La migración es también migración de la miseria, de las voluntades, de la dignidad. La exportación lo es también de la ignorancia, la superchería, la mentira, el engaño. La mercancía no es sólo la droga y las armas, sino los seres humanos que dejan un poco de serlo cuando se convierten en víctimas del “código de ética” de la Mara Salvatrucha, que se resume en los principios de la Vida Loca, consignada en tres tatuajes colocados en las orejas o en las cejas.
La Vida Loca que rige los actos es la vida sin reglas, la adrenalina que bulle al enfrentarse con la banda rival, con la policía, con la gente inocente, con la propia familia, con quien sea. Es el placer del riesgo constante de la ilegalidad. La Vida Loca proporciona sentido de pertenencia, otorga arraigo, afinidad, y al mismo tiempo representa un acto de venganza por los infortunios y las vejaciones sufridos desde que se tiene memoria.

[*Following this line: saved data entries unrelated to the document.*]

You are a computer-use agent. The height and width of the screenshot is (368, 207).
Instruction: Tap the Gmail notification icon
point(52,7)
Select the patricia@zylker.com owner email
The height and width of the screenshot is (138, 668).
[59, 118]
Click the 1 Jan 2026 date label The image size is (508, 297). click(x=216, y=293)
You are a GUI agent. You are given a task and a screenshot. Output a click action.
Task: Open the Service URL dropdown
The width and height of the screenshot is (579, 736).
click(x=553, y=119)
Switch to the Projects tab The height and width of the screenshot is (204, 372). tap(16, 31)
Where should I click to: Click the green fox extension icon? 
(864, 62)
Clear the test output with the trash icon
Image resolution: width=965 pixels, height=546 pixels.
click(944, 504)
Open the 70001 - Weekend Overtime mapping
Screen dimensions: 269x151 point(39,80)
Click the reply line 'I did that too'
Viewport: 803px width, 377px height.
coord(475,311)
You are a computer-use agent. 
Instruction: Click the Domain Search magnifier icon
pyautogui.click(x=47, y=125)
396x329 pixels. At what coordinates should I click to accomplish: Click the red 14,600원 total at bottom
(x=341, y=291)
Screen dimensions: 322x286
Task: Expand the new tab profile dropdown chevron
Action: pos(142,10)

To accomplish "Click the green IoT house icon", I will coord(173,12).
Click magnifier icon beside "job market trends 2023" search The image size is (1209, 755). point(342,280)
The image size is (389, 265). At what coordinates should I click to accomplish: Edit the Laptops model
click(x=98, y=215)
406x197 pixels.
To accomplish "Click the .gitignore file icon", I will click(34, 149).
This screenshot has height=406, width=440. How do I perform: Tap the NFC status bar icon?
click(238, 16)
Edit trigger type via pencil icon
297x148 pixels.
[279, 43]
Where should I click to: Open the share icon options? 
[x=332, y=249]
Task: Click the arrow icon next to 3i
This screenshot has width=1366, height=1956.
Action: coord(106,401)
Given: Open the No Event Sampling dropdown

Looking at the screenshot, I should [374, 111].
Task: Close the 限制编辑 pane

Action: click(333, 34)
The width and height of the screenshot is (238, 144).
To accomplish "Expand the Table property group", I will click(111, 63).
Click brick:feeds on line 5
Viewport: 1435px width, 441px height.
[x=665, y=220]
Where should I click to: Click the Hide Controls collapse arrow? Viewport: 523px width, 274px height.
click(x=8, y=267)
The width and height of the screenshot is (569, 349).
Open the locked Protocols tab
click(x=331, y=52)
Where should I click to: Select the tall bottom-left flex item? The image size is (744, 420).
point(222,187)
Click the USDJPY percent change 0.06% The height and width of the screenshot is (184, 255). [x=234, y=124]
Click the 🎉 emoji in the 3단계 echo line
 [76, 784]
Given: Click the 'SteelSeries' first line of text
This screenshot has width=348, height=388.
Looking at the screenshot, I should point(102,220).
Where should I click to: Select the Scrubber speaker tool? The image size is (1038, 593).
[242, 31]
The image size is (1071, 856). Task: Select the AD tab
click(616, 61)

La Vida Loca de los mareros es dura, por eso tienen que desquitarse y ejercer el terror en los demás, en los otros, en los que no son como ellos. Necesitan marcar una línea y no han encontrado otra forma de hacerlo que mediante la violencia. “Un marero no se raja aunque le rompan el alma, ni reconoce más ley que la Vida Loca”.
En esta peregrinación hacia fuera y hacia adentro las mujeres salen perdiendo porque tienen que acostarse con “los dones” para conseguir la visa; porque el marido las maltrata y su única venganza es creer que su sangre menstrual es una maldición que el cielo le manda al hombre; porque les dicen que los contratos se ganan con las nalgas y si no tienen clientela van a andar como perras sin dueño; porque, finalmente, generan mucho placer y mucha plata: “Los ojos de las mujeres siempre dicen del miedo”.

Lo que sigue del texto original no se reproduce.